At that first Melbourne Writers Festival, Logue and the actor John Stanton put together a dramatic presentation from portions of War Music. I’ve never witnessed a live performance of any kind that so thrilled me. The heat of it never relented, not for a moment, though it lasted well over an hour. The violence of the material seemed to course through the actors, Christopher especially.

I know, almost exactly, when Christopher began struggling with his memory. I received a phone call from him a day or two before we were to read together at the London Review Bookshop in November 2004. I hurried down to Camberwell Grove and we went off for lunch together at a local Mediterranean restaurant. I did my best to calm him but what was going on with him was real, and about to get worse. Regardless, Christopher agreed to give it a go and we had one final reading together. He was a bit tentative that evening, compared to his usual confidence and force, but he was fine. I doubt anyone in the audience would have heard or spotted anything off about his performance. At dinner that evening, someone mentioned ‘children’ and Christopher was off to the races. He ‘disapproved’ of children, boy children in particular. They grew into murderous young adults, soldiers, slaughtering innocents and so on. The girl children grew up to breed boy children, so they were to be disapproved of as well. A young mother, with small children, was very annoyed, if not outraged. Christopher enjoyed outraging people.

He would have had a rough go of it through the earlier part of his life. His rambunctious and contrarian temperament wouldn’t have helped. But the twenty years or so from the time I first met him were the happiest of his life. He had met and married Rosemary Hill and, shortly thereafter, moved into the house in Camberwell Grove. He had turned into a happy, productive, relatively stable householder and distinguished man of letters. It suited him.
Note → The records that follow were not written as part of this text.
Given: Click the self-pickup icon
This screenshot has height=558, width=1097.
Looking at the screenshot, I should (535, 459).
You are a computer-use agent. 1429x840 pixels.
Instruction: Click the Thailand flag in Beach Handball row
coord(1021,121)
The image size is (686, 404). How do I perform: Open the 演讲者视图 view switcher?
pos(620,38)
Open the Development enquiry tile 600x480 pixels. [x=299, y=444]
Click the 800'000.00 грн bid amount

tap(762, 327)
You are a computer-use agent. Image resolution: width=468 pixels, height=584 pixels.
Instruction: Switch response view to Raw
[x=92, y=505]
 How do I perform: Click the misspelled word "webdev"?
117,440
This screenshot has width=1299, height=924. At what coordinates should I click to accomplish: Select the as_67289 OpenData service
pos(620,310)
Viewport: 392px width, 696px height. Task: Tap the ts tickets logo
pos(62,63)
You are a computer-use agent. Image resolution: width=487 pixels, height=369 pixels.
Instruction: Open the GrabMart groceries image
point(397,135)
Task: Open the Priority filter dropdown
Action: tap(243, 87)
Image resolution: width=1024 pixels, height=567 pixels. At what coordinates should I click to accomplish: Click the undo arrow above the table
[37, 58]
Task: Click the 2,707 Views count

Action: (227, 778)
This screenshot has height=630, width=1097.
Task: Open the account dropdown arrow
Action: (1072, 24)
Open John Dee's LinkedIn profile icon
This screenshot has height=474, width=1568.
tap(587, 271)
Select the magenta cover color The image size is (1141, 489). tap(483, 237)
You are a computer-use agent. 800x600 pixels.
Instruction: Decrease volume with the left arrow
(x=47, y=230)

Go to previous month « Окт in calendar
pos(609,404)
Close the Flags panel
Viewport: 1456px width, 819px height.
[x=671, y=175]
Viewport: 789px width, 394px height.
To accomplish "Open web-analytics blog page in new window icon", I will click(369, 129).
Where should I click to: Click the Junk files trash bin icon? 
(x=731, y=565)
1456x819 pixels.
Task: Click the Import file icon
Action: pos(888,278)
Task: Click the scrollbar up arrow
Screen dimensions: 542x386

I don’t remember the occasion, or what may have prompted it. It was not all that long ago. I’m certain it was in London, probably a pub or restaurant. I said to Christopher: ‘You’re lucky, aren’t you.’ The remark seemed to come out of nowhere and caught him off-guard. He paused a few moments, thinking, then turned to me with a rueful laugh, looking me straight in the eye, as he had done that first evening in Melbourne years before, and said: ‘Lucky? You must be joking.’